Nouriel Roubini: Why AI poses a threat to millions of workers
Business sectors ranging from agriculture and manufacturing to automotive and financial services are increasingly turning to artificial intelligence as a means to automate large swaths of their organizations—and, along the way, save enormous sums through improved efficiencies.
But, says ‘Megathreats' Author and NYU Stern School of Business professor Nouriel Roubini, the rise of AI will also have a massively negative impact on workers throughout the economy.
AI has helped revolutionize everything from the smartphones in our pockets to our grocery stores, which use the technology to better predict which items customers want to see on shelves. However, Roubini, whose prediction of the 2008 financial crisis earned him the moniker “Dr. Doom,” says AI poses a threat to millions of workers.

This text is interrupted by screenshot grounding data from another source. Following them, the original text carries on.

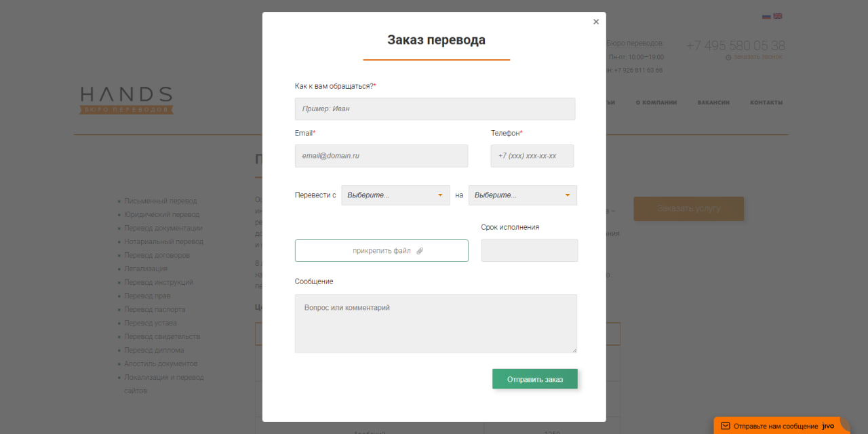Go to 'О компании' page

pos(656,102)
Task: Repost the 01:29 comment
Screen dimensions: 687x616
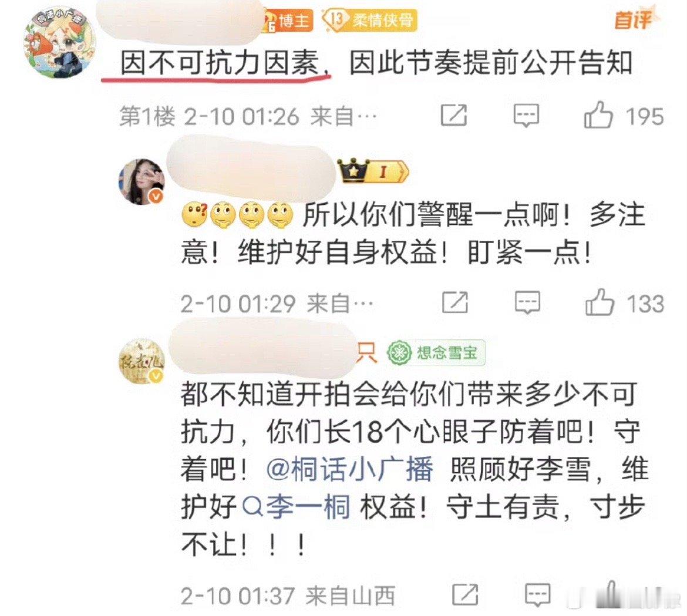Action: click(455, 302)
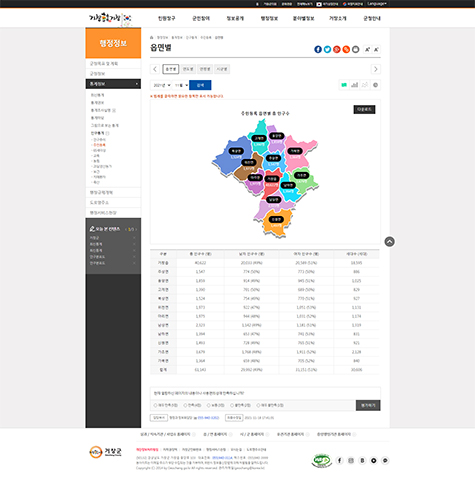Click the print page icon
The height and width of the screenshot is (483, 475).
click(355, 49)
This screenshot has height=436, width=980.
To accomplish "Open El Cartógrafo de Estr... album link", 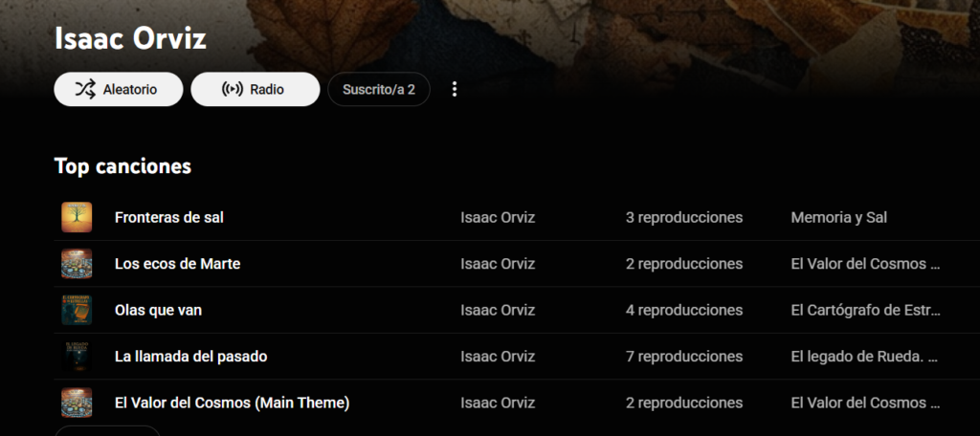I will click(865, 310).
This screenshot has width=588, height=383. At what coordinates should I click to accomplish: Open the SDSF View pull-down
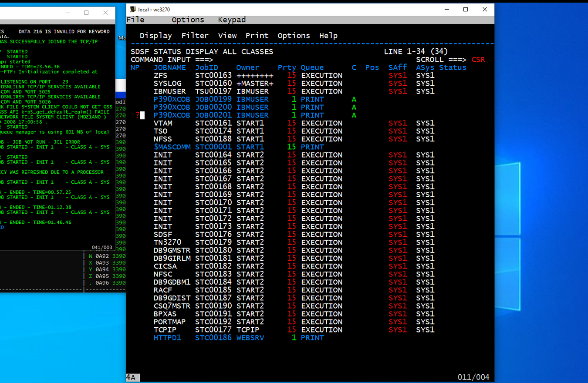point(227,36)
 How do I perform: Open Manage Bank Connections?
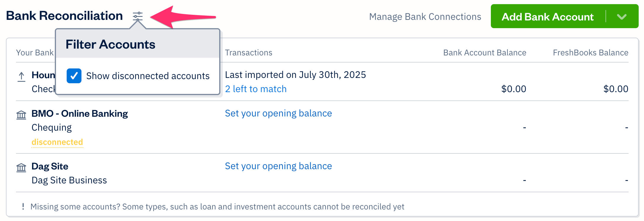425,17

“The downside is that while AI, machine learning, robotics, automation increases the economic pie, potentially, it also leads to losses of jobs and labor income,” Roubini said during an interview at Yahoo Finance’s All Markets Summit.
Take autonomous cars. While they could dramatically reduce the number of car accidents, significantly cutting down on the number of deaths and injuries caused on the nation’s roadways, they’ll also put millions out of work. “You have, what, 5 million Uber and Lyft drivers, 5 million truckers and teamsters, and they’re going to be gone for good,” Roubini said. “And which jobs are they going to get?
Fully autonomous vehicles are still years away from hitting the roads. The majority of the technology that’s currently available is meant to assist drivers rather than actually control vehicles themselves. But automakers have made it clear that they are intent on developing the technology to the point where there’s no need for a driver at all.
But according to Roubini, it’s not just drivers and truckers who might be at risk of losing their jobs. As AI becomes more powerful, it could be used to replace workers in creative fields including the arts.
“Increasingly, even cognitive jobs that can be divided into a number of tasks are also being automated,” Roubini said. “Even creative jobs; there are now AIs that will create a script or a movie, or make a poem, or write...or paint, or even [write] a piece of music that soon enough is going to be top 10 in the Billboard Magazine chart.”
While it might be some time before AI is winning any major awards or art prizes, if ever, it is being used to create digital art. Take the open-source DALL-E, which allows users to type in a series of words and get an image based on millions of photos pulled from the internet.
While artists are unlikely to disappear anytime soon, the fact that AI is racing into once unimaginable sectors of the economy could eventually mean Roubini's prognostications, like some of his others, will prove true.